Certificate of Need Regulation and Hospital Behavior: Evidence from MRIs in North Carolina (Job Market Paper)
Certificate of Need (CON) regulations—restrictions on capital investment—are a key feature of the regulatory environment facing the US hospital industry, yet there is remarkably little evidence on how these regulations affect hospital investment and patient care in practice. In this paper, I use newly collected data on the magnetic resonance imaging (MRI) market in North Carolina and patient-level Medicare claims data to estimate the dynamic effects of marginal relaxations of CON restrictions on provider investment and patient care. Using a regression discontinuity approach that takes advantage of regulatory approval thresholds, I document two sets of key findings. First, CON regulations are a binding constraint on hospital investment. In response to this constraint, there is an active market for unregulated mobile MRI scanners that enable health care providers to mitigate the impact of CON restrictions. Second, CON rules affect not only hospital investment but also restricts utilization of MRI scans. In a specific case, CON regulations reduce the number of scans patients with low back pain receive, reducing medical spending by roughly $400. There is no evidence that this decrease in the intensity of care comes at the cost of increased future low back pain.
Research in Progress
Hospital Responses to Medicare Reimbursement Rate Changes: New Evidence from Medicare's Rural Floor
Hospitals face an environment of declining real per patient reimbursement from Medicare. Understanding the provider response to changing Medicare prices is critical for balancing the complex incentives of hospitals and patients with the fiscal and social objectives of the public insurance program. In this paper I exploit the Medicare rural floor, a discontinuity in geographic adjustments to Medicare payments to hospitals, in a regression kink design to estimate the impact of Medicare reimbursement rate changes on the level and mix of hospital services provided.
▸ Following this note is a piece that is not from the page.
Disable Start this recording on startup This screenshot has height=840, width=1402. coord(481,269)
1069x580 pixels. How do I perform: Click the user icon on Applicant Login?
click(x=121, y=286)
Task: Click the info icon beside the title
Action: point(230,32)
I find that hospitals respond to higher Medicare reimbursement by admitting more Medicare patients, but that the average duration of a patient stay declines. I also document a previously unstudied spillover of Medicare reimbursement on the volume of admitted patients with non-Medicare insurance. Contrary to the prediction of existing standard models, both Medicaid and private patient utilization significantly increase in response to Medicare rate hikes. Higher Medicare prices coupled with higher utilization across all patient categories leads to a large increase in hospital revenue. Hospitals deploy the revenue, almost exclusively, in expenses for patient care.